The correct response - the one she's expecting, honestly - would be for him to scoff, to play it off like the joke it is. Instead, there's a long stretch of silence, during which time Zander stares at her and their legs are still entwined in the same way they were when they landed and his hand never quite made it away from her face so now it's just kind of resting against her cheek and she can't tell if his hand is cool or her face is just warmer than usual.

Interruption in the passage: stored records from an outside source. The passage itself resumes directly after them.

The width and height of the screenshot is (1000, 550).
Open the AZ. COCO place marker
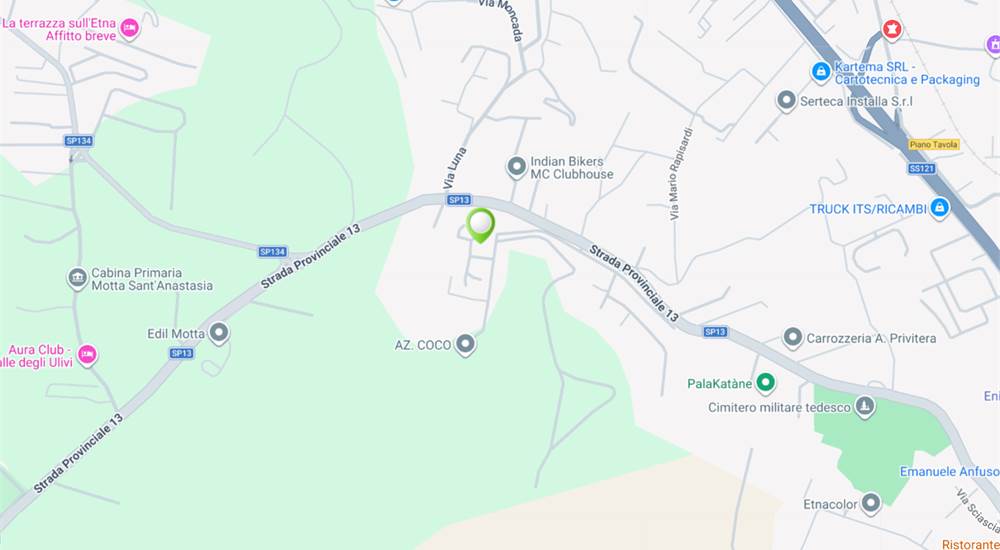tap(466, 345)
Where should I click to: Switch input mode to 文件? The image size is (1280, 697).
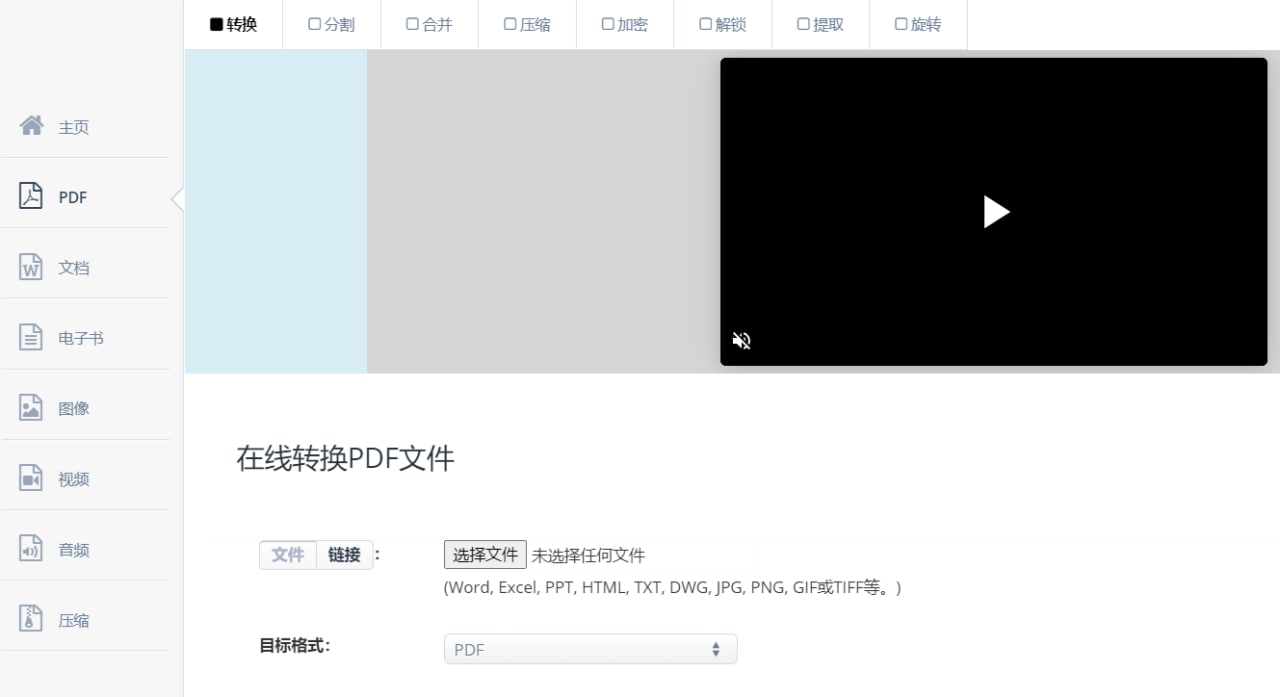pos(288,555)
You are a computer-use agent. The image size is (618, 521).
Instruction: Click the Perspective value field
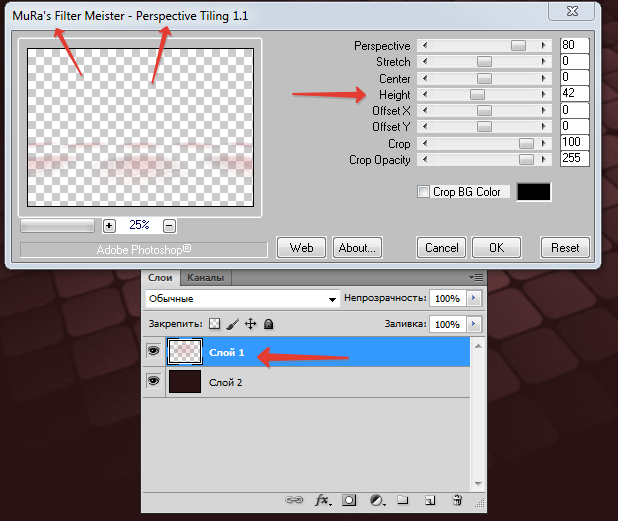click(574, 46)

Her stomach starts doing that Olympic gymnast thing again and she really wishes it would quit it because she's having a hard enough time getting her bearings as it is.

"Your hair's a mess," she tells him, voice almost a whisper, because it's the only thing she can think of to say and she has to say something.

"Well, you were just beating me over the head with a pillow a few minutes ago."

She runs a hand through it: once, twice, three times, until it's more or less flattened out. "Better."

"Thanks."

Another pause. Stevie cocks her head to one side, peers at him.

"What are you thinking?" he asks.

"That your hair looked kind of good when it was messy, actually." Grinning, she reaches up with both hands and rubs the top of his head vigorously until every hair is in the exact wrong place. Zander laughs, attempting to jerk his head out of range, but it's futile.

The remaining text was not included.